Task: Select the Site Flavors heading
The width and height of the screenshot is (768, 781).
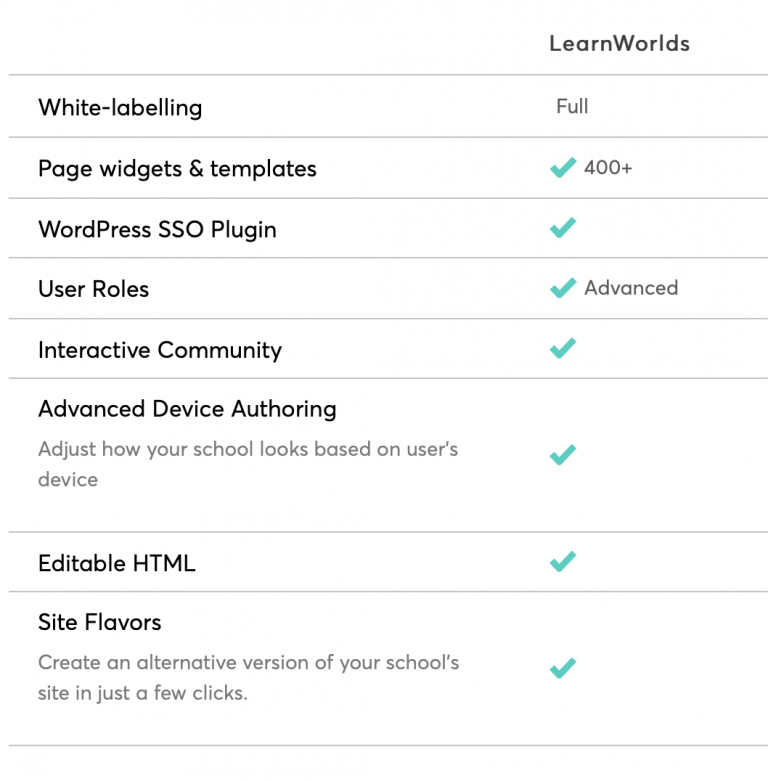Action: tap(100, 622)
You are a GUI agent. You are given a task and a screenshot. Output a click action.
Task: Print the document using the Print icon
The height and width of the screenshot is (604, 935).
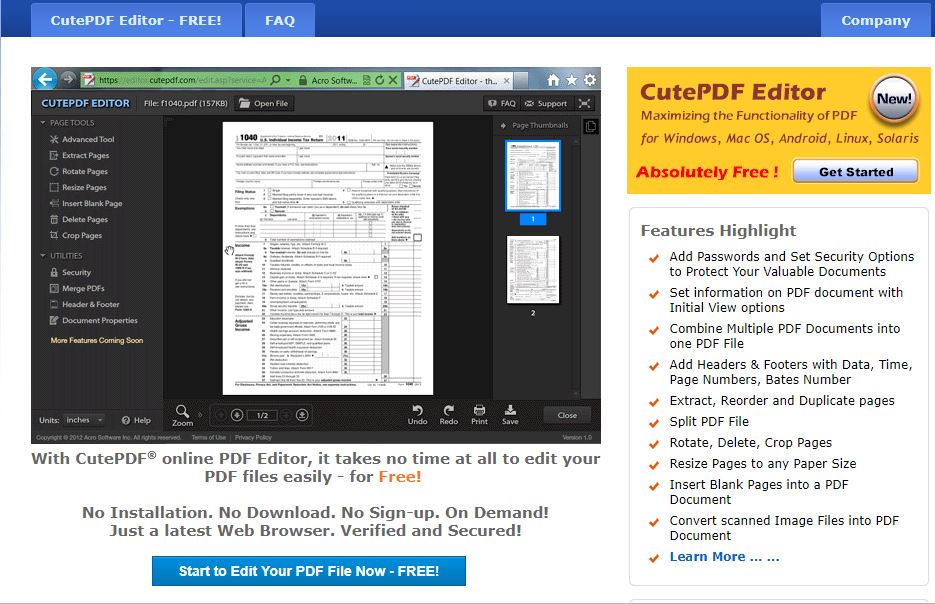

========

Nothing but the lines from the line containing "Task: Print the document using the Print icon" through the end of the data, both ends included, is to be reproduced, exactly as written and without the pictures.

Task: Print the document using the Print icon
The height and width of the screenshot is (604, 935).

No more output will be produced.